Im Gespräch mit den Studierenden der Akademie haben Sie gesagt, dass man jede Wand, jeden Leerraum im Museum wie einen Teil der Ausstellung verstehen soll. Was ist Ihr Verhältnis zu Oberfläche und Architektur?
 
Für mich ist die Fotografie ein dreidimensionales Medium. Ich denke alles dreidimensional und übersetze dies ins Zweidimensionale. Man denkt häufig nicht über diese Übersetzung nach, aber für mich ist sie zentral, denn ich schaue mit meinen Augen. Derer habe ich zwei, weswegen ich räumlich sehen kann. Ich zeige in meinen Fotos skulpturale Situationen. Es gibt zum Beispiel eine große Arbeit von einem Unkraut, eine unheimlich panoramamäßige Arbeit, die man mit den Augen im Raum bereisen kann, wenn man vor ihr steht. Die Arbeit habe ich auf einer freistehenden Wand installiert, und sofort hat man die Illusion dieses Objektes im dreidimensionalen Raum des Museums. Das Museum am Echangeur hat eine spektakuläre Architektur. Der Raum ist rund, mit Wänden, die sich von der Mitte strahlenförmig wegbewegen. Es gibt viele Perspektiven zu entdecken. Im Zentrum habe ich eine Videoinstallation platziert, sie zeigt eine totale Sonnenfinsternis. Es macht Spaß, jede Ecke dieser Architektur zu nutzen, die aus den 70er-Jahren stammt. Das Goethe-Institut hat die Renovierung des Raumes unterstützt, mit neuen Neonleuchten und zusätzlichen Wänden. Ich freue mich, dass die Räume transformiert wurden und zu neuem Ruhm kommen.
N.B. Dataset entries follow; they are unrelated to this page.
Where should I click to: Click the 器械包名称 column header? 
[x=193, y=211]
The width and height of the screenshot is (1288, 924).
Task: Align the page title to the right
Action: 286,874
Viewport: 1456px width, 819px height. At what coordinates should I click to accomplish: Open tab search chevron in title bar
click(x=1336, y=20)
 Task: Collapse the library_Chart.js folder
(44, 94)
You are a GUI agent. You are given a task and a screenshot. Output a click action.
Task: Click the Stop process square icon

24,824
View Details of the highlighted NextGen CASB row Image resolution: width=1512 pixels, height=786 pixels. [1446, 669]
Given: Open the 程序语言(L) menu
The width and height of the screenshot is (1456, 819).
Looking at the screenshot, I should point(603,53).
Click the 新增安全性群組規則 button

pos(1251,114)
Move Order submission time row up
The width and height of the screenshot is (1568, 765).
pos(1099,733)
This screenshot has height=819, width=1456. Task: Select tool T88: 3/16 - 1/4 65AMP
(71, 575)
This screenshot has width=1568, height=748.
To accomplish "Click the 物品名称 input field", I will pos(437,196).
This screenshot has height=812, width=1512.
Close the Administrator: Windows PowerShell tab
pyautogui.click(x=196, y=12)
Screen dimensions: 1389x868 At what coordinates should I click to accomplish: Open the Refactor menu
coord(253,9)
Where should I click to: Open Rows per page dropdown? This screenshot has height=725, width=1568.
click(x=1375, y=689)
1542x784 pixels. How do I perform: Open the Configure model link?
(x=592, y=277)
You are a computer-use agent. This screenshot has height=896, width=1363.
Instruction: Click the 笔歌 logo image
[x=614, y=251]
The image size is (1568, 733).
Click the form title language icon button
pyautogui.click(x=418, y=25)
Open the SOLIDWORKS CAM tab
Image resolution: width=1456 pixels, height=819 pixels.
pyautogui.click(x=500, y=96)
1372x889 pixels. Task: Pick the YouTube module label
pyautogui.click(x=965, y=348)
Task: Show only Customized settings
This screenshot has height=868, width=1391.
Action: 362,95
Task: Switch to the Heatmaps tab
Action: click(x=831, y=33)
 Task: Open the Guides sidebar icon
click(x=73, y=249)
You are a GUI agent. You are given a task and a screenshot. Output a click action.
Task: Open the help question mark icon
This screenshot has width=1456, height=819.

Ich hoffe, dass der neue Raum Leben in die Kulturszene Kinshasas bringt, die sehr aktiv ist.
 
In der Ausstellung hat man manchmal das Gefühl, auf Schnitzeljagd zu sein, denn es gibt einige Fotos, die versteckt oder ganz weit oben an der Wand oder den Säulen angebracht sind. Welchen Ratschlag können Sie Besucherinnen und Besuchern geben, die ins Museum kommen?
 
Es gibt nicht nur einen Weg, in die Ausstellung zu gehen, sie ist nicht linear, sondern räumlich. Man kann schnell durchgehen und langsam wieder herausgehen. Die Besucherinnen und Besucher sollen sich nicht fragen, was der Künstler sagen möchte. Es gibt keinen Schlüssel, aber ich möchte gerne dazu ermutigen, die eigenen Augen ohne Vorurteil zu benutzen und ohne einen Sinn für Wichtigkeit, dass zum Beispiel die großen Arbeiten die wichtigsten und die kleinen Arbeiten weniger wichtig sind.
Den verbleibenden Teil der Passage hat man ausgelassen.